►

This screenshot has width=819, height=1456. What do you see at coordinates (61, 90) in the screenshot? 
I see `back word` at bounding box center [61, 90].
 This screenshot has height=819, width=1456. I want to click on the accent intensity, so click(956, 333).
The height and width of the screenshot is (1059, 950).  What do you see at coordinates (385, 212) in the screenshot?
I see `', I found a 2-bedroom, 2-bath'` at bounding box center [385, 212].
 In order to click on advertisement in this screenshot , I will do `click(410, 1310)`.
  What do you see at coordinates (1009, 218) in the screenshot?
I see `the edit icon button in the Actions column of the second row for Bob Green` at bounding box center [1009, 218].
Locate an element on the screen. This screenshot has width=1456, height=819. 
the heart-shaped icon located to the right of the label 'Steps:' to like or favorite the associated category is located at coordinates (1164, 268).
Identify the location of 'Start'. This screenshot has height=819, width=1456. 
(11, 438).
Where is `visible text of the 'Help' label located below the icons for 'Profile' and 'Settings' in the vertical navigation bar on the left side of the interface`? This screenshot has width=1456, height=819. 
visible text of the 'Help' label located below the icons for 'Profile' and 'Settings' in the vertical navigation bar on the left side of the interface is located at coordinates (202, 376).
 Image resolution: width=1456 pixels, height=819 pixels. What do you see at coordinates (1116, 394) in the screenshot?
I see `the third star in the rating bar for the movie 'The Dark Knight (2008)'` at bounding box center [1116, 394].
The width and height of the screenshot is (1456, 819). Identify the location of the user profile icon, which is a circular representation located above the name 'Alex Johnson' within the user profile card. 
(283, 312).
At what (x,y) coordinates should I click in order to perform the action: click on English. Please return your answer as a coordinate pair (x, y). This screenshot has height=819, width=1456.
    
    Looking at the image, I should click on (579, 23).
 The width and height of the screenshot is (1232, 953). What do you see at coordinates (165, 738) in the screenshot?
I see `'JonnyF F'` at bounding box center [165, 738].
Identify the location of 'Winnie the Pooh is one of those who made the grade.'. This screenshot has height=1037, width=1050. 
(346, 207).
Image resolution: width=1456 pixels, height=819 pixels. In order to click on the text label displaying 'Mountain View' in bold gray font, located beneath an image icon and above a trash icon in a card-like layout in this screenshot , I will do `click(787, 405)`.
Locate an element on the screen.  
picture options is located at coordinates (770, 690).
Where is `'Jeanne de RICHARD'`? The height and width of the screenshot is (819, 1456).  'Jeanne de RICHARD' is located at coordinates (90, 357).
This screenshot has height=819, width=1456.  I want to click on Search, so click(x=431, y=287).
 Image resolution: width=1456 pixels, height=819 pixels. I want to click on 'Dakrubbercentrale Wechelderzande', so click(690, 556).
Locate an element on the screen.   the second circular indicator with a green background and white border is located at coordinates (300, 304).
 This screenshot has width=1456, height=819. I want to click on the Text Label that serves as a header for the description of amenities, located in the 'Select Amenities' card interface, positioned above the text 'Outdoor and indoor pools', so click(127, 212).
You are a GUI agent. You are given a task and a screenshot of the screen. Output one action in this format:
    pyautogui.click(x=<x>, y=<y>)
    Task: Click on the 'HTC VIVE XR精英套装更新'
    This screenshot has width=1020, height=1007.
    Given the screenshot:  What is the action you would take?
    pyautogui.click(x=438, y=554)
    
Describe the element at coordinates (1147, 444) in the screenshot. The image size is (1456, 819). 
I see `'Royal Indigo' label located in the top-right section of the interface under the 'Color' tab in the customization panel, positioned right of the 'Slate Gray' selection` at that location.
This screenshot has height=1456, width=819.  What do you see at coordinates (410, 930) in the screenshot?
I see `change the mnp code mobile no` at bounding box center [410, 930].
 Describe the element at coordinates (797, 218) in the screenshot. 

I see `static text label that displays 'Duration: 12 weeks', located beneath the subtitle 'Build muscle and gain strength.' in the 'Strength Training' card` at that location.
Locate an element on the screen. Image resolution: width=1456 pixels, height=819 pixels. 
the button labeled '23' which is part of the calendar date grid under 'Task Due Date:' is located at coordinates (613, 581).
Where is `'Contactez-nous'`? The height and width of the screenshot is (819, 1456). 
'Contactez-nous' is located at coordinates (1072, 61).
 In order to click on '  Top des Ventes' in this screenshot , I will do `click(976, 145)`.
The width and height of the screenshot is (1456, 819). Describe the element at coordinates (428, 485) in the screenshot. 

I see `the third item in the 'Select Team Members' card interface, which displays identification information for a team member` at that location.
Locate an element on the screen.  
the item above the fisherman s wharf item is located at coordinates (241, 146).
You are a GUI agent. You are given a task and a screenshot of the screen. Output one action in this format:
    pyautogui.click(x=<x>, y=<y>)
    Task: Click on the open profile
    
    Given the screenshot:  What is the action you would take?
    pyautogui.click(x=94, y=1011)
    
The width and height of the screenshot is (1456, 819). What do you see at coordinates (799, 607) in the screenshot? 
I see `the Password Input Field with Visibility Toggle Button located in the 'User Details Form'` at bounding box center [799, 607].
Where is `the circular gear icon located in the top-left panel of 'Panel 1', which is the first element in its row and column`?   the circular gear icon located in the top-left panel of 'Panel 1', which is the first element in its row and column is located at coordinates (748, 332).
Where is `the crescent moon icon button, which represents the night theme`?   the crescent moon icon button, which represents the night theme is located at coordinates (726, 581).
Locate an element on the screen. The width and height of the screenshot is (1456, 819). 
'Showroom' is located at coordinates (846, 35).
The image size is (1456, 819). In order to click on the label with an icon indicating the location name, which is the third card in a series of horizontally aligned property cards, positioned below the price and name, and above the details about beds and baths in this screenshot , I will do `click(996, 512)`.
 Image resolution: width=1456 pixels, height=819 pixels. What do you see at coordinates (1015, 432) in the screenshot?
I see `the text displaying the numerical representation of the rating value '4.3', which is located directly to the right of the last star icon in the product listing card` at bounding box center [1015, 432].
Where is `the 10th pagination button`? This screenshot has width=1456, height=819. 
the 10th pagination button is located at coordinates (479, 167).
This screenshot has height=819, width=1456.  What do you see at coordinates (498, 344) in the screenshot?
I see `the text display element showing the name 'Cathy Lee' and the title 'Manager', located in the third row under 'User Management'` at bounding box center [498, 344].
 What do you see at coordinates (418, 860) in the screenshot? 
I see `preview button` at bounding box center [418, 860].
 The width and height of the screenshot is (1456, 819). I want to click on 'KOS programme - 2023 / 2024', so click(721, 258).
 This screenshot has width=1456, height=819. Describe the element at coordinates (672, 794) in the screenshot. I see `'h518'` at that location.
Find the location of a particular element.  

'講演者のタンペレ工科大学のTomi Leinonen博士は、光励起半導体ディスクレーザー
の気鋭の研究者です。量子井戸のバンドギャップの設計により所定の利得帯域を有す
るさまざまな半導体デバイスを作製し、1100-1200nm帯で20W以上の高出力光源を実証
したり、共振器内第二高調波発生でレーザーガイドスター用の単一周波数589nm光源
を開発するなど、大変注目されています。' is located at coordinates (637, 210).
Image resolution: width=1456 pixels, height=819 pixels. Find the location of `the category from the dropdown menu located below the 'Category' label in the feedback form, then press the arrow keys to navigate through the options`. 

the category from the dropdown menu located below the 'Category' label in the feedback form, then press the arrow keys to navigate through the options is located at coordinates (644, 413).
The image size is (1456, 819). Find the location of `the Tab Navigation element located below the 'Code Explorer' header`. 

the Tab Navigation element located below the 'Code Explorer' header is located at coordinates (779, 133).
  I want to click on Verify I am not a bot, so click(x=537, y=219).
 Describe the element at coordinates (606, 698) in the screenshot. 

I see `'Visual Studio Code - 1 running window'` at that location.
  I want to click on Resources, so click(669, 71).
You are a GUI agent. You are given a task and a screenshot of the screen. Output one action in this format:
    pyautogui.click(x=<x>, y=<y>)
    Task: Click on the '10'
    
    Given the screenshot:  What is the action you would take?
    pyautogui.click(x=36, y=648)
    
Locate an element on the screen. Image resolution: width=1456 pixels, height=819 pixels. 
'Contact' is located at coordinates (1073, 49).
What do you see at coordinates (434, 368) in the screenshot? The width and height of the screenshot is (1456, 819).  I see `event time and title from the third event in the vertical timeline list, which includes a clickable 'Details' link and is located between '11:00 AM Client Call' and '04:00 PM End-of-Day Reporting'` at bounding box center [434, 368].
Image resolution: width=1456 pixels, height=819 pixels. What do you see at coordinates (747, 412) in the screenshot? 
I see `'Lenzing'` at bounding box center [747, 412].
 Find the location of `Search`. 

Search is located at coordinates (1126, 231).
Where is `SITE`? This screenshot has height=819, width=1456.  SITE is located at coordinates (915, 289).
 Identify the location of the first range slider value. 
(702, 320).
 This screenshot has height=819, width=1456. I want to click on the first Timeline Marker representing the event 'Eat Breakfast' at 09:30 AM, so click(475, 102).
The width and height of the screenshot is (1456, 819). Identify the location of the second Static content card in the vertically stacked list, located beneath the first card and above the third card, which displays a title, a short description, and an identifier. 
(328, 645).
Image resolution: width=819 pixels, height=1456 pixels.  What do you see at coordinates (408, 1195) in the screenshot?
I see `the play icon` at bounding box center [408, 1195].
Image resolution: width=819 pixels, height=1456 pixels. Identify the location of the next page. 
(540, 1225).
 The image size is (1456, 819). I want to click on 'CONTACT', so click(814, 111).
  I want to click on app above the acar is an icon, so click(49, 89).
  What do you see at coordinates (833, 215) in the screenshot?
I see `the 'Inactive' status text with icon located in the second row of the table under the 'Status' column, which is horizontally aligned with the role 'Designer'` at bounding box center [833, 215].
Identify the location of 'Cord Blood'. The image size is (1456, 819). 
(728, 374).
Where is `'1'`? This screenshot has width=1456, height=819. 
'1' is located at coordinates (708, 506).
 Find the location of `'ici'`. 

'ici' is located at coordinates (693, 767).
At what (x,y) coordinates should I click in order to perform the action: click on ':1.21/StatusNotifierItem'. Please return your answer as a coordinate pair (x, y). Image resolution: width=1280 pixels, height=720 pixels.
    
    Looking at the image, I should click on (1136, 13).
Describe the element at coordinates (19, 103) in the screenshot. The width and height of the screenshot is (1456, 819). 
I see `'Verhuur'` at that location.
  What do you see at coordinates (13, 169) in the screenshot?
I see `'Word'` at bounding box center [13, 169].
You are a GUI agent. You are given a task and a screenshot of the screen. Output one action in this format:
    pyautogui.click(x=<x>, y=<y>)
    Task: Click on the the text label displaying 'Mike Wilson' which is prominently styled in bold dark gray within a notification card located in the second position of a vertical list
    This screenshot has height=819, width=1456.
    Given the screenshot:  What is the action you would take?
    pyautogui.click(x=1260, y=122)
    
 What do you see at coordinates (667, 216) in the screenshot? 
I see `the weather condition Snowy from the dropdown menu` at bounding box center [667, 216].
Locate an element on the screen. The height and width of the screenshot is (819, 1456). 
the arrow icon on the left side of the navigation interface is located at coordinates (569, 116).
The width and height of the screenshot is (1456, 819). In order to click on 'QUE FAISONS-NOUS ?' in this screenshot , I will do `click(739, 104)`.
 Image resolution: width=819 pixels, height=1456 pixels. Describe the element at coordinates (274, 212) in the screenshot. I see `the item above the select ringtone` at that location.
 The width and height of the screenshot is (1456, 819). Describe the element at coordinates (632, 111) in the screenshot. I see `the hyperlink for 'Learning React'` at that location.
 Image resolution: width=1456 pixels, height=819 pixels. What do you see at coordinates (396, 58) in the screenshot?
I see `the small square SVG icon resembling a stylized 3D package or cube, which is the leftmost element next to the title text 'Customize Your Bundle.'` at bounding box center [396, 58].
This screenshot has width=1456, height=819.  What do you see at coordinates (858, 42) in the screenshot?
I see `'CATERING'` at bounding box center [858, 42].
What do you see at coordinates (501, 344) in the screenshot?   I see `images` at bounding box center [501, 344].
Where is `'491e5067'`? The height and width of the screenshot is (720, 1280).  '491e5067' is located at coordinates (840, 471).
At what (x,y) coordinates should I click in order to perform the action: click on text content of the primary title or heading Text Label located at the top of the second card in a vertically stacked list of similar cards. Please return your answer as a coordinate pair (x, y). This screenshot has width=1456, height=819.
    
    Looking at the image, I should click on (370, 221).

◄

# GIVEN EXERCISE
Render the part of the listing above that begins with the line containing "In order to click on advertisement" and ends with the line containing "center [1116, 394].", both lines included, as a Markdown table with the columns "Row" and "Listing line", omitting any blank lines.

# WORKED SOLUTION
| Row | Listing line |
|---|---|
| 1 |  In order to click on advertisement in this screenshot , I will do `click(410, 1310)`. |
| 2 |   What do you see at coordinates (1009, 218) in the screenshot? |
| 3 | I see `the edit icon button in the Actions column of the second row for Bob Green` at bounding box center [1009, 218]. |
| 4 | Locate an element on the screen. This screenshot has width=1456, height=819.  |
| 5 | the heart-shaped icon located to the right of the label 'Steps:' to like or favorite the associated category is located at coordinates (1164, 268). |
| 6 | Identify the location of 'Start'. This screenshot has height=819, width=1456.  |
| 7 | (11, 438). |
| 8 | Where is `visible text of the 'Help' label located below the icons for 'Profile' and 'Settings' in the vertical navigation bar on the left side of the interface`? This screenshot has width=1456, height=819.  |
| 9 | visible text of the 'Help' label located below the icons for 'Profile' and 'Settings' in the vertical navigation bar on the left side of the interface is located at coordinates (202, 376). |
| 10 |  Image resolution: width=1456 pixels, height=819 pixels. What do you see at coordinates (1116, 394) in the screenshot? |
| 11 | I see `the third star in the rating bar for the movie 'The Dark Knight (2008)'` at bounding box center [1116, 394]. |